» Requirement:
Set down exactly the lines that run from the line with "The image size is (445, 240)." to the end of the data, and nothing else.

» Data extracted from a collection:
-----

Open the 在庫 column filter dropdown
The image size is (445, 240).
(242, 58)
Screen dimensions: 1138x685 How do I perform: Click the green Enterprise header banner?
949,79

-----

» Your solution:
The image size is (445, 240).
(242, 58)
Screen dimensions: 1138x685 How do I perform: Click the green Enterprise header banner?
949,79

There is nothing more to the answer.